La retraite à la sauce Hiflow : entre liberté et précarité

Fabienne, 65 ans, fait des kilomètres pour arrondir ses fins de mois. Une réalité qui soulève des questions sur le système de retraite et la précarité des seniors.

Dans un petit village entre Sablé-sur-Sarthe et Angers, Fabienne, retraitée depuis quatre ans, a troqué son métier de préparatrice en pharmacie pour celui de convoyeuse automobile. Une reconversion qui, sous des airs de liberté, cache une réalité bien plus sombre.

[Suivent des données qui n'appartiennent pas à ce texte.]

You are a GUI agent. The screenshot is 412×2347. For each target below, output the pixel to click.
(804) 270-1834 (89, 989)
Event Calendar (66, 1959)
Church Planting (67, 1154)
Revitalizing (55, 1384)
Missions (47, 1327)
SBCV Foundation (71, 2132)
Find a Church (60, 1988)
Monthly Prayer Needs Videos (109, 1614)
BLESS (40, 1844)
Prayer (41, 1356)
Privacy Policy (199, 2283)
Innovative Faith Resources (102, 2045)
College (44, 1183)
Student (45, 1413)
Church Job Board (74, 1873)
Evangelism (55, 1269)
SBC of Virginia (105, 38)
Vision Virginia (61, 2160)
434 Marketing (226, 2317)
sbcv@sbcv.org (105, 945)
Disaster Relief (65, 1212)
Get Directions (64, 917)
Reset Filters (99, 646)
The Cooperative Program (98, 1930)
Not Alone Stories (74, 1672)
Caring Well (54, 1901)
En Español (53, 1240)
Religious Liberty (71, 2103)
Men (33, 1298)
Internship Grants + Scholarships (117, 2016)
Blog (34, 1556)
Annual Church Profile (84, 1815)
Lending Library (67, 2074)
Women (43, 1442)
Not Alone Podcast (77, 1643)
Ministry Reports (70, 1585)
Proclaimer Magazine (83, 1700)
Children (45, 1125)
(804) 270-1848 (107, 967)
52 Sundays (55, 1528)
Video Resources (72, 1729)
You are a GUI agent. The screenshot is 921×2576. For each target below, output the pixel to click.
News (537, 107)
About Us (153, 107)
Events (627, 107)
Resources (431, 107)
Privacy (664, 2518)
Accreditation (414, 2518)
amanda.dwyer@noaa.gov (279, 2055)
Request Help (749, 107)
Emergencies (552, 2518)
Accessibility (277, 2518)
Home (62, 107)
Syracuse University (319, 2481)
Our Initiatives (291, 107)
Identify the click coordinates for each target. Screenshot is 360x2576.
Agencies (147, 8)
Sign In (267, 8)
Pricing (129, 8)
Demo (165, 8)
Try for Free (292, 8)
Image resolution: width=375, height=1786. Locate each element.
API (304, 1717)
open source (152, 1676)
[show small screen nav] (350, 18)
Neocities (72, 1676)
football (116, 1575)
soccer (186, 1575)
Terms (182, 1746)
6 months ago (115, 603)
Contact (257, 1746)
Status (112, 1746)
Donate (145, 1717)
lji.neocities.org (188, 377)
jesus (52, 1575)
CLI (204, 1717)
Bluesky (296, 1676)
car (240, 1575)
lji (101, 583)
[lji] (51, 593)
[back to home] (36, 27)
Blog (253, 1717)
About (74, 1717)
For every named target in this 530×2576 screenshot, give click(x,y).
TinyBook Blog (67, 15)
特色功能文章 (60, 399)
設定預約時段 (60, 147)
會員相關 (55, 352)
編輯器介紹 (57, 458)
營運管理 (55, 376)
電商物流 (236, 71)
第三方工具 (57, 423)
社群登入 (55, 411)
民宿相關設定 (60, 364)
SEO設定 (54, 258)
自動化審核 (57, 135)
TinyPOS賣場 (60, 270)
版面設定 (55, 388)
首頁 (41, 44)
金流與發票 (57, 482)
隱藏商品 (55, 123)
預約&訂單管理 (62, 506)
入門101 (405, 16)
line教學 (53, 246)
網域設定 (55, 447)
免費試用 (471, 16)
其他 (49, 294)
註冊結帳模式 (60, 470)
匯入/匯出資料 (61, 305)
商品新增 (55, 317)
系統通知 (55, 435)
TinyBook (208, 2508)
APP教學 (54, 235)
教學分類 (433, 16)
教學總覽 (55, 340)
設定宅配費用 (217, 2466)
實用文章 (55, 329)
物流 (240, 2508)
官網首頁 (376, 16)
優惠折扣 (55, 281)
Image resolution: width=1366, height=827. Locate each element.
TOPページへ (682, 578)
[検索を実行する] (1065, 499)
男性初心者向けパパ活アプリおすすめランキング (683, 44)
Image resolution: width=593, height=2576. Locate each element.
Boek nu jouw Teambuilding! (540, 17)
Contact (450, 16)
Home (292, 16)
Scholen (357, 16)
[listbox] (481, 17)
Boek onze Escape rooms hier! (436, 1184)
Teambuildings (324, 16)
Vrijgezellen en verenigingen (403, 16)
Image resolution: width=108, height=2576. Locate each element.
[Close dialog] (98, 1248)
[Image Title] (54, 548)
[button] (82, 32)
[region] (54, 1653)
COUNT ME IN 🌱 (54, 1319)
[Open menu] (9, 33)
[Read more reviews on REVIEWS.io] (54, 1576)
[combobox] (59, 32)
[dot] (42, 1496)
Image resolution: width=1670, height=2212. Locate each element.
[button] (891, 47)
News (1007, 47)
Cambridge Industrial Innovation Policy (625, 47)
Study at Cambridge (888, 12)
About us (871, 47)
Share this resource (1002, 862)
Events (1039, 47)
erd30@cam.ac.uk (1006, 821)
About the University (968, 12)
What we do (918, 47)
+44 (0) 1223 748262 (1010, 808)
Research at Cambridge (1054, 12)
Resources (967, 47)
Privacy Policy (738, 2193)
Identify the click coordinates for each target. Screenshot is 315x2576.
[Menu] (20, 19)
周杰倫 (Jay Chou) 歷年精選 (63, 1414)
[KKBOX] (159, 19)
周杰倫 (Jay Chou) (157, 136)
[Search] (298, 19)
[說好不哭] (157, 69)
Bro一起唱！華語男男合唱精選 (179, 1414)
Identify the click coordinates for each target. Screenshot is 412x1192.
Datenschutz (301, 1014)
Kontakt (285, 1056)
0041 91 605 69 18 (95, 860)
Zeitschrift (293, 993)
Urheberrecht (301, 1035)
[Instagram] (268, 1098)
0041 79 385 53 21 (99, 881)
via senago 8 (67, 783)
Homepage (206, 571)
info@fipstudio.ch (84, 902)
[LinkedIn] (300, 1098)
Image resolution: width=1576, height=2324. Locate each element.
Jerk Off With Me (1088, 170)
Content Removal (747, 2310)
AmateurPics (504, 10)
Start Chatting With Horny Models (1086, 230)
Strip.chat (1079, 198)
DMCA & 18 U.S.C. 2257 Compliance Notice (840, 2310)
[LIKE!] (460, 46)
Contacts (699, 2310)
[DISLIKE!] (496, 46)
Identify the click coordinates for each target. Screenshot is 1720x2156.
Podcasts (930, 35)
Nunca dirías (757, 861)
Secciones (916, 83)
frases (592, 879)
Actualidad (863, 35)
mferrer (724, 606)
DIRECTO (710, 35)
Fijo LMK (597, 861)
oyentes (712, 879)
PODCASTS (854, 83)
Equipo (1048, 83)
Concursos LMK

Ce qui se passe réellement

Fabienne a découvert le convoyage automobile grâce à son compagnon. En 2025, elle a parcouru 37 200 kilomètres, réalisant 180 trajets. Avec une retraite de 1 900 euros par mois, elle doit compléter ses revenus en travaillant sur la plateforme Hiflow. « Je choisis mes missions et mes horaires », dit-elle. Mais cette autonomie est-elle réellement synonyme de liberté ?

Pourquoi ça dérange

La réalité est que Fabienne, comme de nombreux retraités, se retrouve piégée dans un système qui glorifie l’auto-entrepreneuriat tout en laissant les individus à la merci des fluctuations économiques. Les revenus de Hiflow, oscillant entre 800 et 1 500 euros, sont soumis à des frais : essence, péages, et parfois hôtels. « Il faut anticiper les coûts », précise-t-elle. Mais dans une société où le SMIC ne suffit pas à vivre, cette précarité ne fait qu’accentuer les inégalités.

Ce que ça révèle

Cette situation met en lumière les contradictions d’un système qui prône la liberté d’entreprendre tout en négligeant le soutien aux plus vulnérables. Les discours politiques vantant l’autonomie et la responsabilité individuelle s’effondrent lorsque l’on observe la réalité des retraités qui doivent travailler pour survivre. Le gouvernement, en se déchargeant de ses responsabilités, laisse les individus naviguer seuls dans un océan d’incertitudes.

Lecture satirique

Le tableau est d’une ironie mordante : d’un côté, des discours politiques sur la dignité des retraités, de l’autre, des femmes comme Fabienne qui doivent prendre le volant pour éviter de sombrer dans la pauvreté. Pendant que les élites s’envolent en jets privés, nos retraités parcourent des kilomètres pour un peu de dignité. Peut-être qu’un jour, le Rassemblement National et ses leaders, comme Marine Le Pen et Jordan Bardella, réaliseront que la vraie France n’est pas celle qu’ils affichent, mais celle qui lutte pour chaque centime.

À quoi s’attendre

La situation de Fabienne n’est pas un cas isolé. Avec la montée de l’auto-entrepreneuriat, de plus en plus de seniors seront contraints de « réserver » des missions sur des plateformes, tout en « comparant » les frais pour éviter de se retrouver à découvert. La question reste : à quel prix ? La précarité des retraités est-elle devenue une norme acceptable dans notre société ?

Sources

Source officielle


Avec cet article, nous mettons en lumière non seulement les défis auxquels sont confrontés les retraités, mais aussi les incohérences d’un système qui se dit protecteur tout en laissant ses citoyens à la merci d’un marché du travail instable. La précarité des seniors n’est pas juste une statistique, mais une réalité qui appelle à une réflexion profonde sur nos valeurs et nos priorités sociétales.